才能なんて安い言葉で片付けないで欲しい。
私が頑張ったと認めて褒めて欲しい。
欲しい。
欲しい欲しい欲しい。
欲しい欲しい欲しい欲しい欲しい欲しい。
欲しい欲しい欲しい欲しい欲しい欲しいほしいほしいほしいほしいほしいほしい。
彼は私にくれたのだ。
彼は私を恐れずに私を案じてくれた。
今まで誰も私がどんなに無理をしてどんなに焦ってどんなに足掻いても、月島あぐりは才能があるから大丈夫、月島あぐりは出来るから大丈夫。
大丈夫なんかじゃない、刃物で切られて痛くないわけ無いじゃない、銃で撃たれた時なんて気が狂いそうだった、それでも褒めて欲しくて認めて欲しくて大丈夫の仮面をつけていた。

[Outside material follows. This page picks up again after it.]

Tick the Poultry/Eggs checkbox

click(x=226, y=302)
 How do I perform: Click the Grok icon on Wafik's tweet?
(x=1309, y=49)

彼はその私の仮面を剥いでくれた、弱い私を見つけてくれた。
それから私は彼に縋る様になった、だけど社会的立場や地位が邪魔をした。
彼の従順な伴侶となって生涯を賭けて尽くし認めてもらいたかった、だがいきなりそんな風に求めて拒絶されるのは恐ろしかった。
年に二度の逢瀬、何度目かの逢瀬かは忘れた、だけどチャンスが巡って来て私は迷わず手にした。
「あの神もどきと言い、貴様と言い感謝はしてるぞ……だけどな」
化け物がびくりと震えるのが見てとれた、私は今どんな顔をしているのだろうか、ああきっと笑顔なんだろう、だからこの化け物はダメージを負ったのだろう。
「私に貴様の肉なぞいらない、彼は私を欲してくれたのだからなあ」
カシャン……。
小気味の良い音を立てて伸縮式の警棒を伸ばす、この化け物を直に触れるのは得策ではない、ならば武器を使用すれば良いだけの事。
「きっちり殺してやる、貴様が出てこなくなれば彼は安堵してくれるのだからなあ!」
警棒を振り上げて化け物目掛けて振り下ろす。
何度も何度も……。
茜色の世界に濡れた音が木霊した。